- [TASK OBJECTIVE] Repeat each line of the records below exactly.

[DATA]

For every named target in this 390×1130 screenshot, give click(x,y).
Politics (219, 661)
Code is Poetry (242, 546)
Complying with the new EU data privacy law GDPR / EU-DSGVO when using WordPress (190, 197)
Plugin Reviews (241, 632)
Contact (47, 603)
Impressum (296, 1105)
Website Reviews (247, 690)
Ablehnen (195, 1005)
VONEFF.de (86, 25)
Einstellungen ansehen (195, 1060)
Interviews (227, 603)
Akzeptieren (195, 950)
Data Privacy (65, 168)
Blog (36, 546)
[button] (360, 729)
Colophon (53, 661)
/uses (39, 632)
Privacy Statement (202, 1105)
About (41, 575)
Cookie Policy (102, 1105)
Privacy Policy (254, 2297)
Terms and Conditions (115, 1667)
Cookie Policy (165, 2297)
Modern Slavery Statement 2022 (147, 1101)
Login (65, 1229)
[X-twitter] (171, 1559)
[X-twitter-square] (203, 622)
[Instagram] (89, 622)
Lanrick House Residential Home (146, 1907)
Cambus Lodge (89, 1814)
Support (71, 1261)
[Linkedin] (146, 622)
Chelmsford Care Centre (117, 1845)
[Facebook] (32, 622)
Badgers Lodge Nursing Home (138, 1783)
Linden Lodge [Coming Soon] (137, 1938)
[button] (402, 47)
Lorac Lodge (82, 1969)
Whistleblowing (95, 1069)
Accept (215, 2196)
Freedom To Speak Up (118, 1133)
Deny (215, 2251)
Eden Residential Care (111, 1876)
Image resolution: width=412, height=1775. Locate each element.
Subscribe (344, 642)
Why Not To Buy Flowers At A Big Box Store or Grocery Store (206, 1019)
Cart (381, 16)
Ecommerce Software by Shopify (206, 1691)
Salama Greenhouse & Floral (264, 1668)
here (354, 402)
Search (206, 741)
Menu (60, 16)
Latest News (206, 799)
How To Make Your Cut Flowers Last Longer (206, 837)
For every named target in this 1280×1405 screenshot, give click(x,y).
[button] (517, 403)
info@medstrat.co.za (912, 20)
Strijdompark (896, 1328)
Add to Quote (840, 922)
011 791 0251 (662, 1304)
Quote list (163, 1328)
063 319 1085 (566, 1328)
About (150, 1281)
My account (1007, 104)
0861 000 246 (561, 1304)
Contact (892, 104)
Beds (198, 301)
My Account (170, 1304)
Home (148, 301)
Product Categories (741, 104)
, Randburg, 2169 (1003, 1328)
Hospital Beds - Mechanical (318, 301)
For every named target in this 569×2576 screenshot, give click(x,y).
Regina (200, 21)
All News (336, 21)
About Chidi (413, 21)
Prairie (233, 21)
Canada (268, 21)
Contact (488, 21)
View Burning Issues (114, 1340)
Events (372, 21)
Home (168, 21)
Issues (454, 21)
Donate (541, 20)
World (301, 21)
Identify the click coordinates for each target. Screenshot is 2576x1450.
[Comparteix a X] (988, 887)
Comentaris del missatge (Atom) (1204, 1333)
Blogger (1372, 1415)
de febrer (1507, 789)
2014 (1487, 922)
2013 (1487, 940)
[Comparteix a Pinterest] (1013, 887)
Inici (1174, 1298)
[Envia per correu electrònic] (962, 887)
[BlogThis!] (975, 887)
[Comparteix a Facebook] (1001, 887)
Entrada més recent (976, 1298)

[/DATA]

- [ANSWER TO THIS TASK]
For every named target in this 390×1130 screenshot, give click(x,y).
Politics (219, 661)
Code is Poetry (242, 546)
Complying with the new EU data privacy law GDPR / EU-DSGVO when using WordPress (190, 197)
Plugin Reviews (241, 632)
Contact (47, 603)
Impressum (296, 1105)
Website Reviews (247, 690)
Ablehnen (195, 1005)
VONEFF.de (86, 25)
Einstellungen ansehen (195, 1060)
Interviews (227, 603)
Akzeptieren (195, 950)
Data Privacy (65, 168)
Blog (36, 546)
[button] (360, 729)
Colophon (53, 661)
/uses (39, 632)
Privacy Statement (202, 1105)
About (41, 575)
Cookie Policy (102, 1105)
Privacy Policy (254, 2297)
Terms and Conditions (115, 1667)
Cookie Policy (165, 2297)
Modern Slavery Statement 2022 (147, 1101)
Login (65, 1229)
[X-twitter] (171, 1559)
[X-twitter-square] (203, 622)
[Instagram] (89, 622)
Lanrick House Residential Home (146, 1907)
Cambus Lodge (89, 1814)
Support (71, 1261)
[Linkedin] (146, 622)
Chelmsford Care Centre (117, 1845)
[Facebook] (32, 622)
Badgers Lodge Nursing Home (138, 1783)
Linden Lodge [Coming Soon] (137, 1938)
[button] (402, 47)
Lorac Lodge (82, 1969)
Whistleblowing (95, 1069)
Accept (215, 2196)
Freedom To Speak Up (118, 1133)
Deny (215, 2251)
Eden Residential Care (111, 1876)
Image resolution: width=412, height=1775. Locate each element.
Subscribe (344, 642)
Why Not To Buy Flowers At A Big Box Store or Grocery Store (206, 1019)
Cart (381, 16)
Ecommerce Software by Shopify (206, 1691)
Salama Greenhouse & Floral (264, 1668)
here (354, 402)
Search (206, 741)
Menu (60, 16)
Latest News (206, 799)
How To Make Your Cut Flowers Last Longer (206, 837)
For every named target in this 1280×1405 screenshot, give click(x,y).
[button] (517, 403)
info@medstrat.co.za (912, 20)
Strijdompark (896, 1328)
Add to Quote (840, 922)
011 791 0251 (662, 1304)
Quote list (163, 1328)
063 319 1085 (566, 1328)
About (150, 1281)
My account (1007, 104)
0861 000 246 (561, 1304)
Contact (892, 104)
Beds (198, 301)
My Account (170, 1304)
Home (148, 301)
Product Categories (741, 104)
, Randburg, 2169 (1003, 1328)
Hospital Beds - Mechanical (318, 301)
For every named target in this 569×2576 screenshot, give click(x,y).
Regina (200, 21)
All News (336, 21)
About Chidi (413, 21)
Prairie (233, 21)
Canada (268, 21)
Contact (488, 21)
View Burning Issues (114, 1340)
Events (372, 21)
Home (168, 21)
Issues (454, 21)
Donate (541, 20)
World (301, 21)
Identify the click coordinates for each target. Screenshot is 2576x1450.
[Comparteix a X] (988, 887)
Comentaris del missatge (Atom) (1204, 1333)
Blogger (1372, 1415)
de febrer (1507, 789)
2014 (1487, 922)
2013 (1487, 940)
[Comparteix a Pinterest] (1013, 887)
Inici (1174, 1298)
[Envia per correu electrònic] (962, 887)
[BlogThis!] (975, 887)
[Comparteix a Facebook] (1001, 887)
Entrada més recent (976, 1298)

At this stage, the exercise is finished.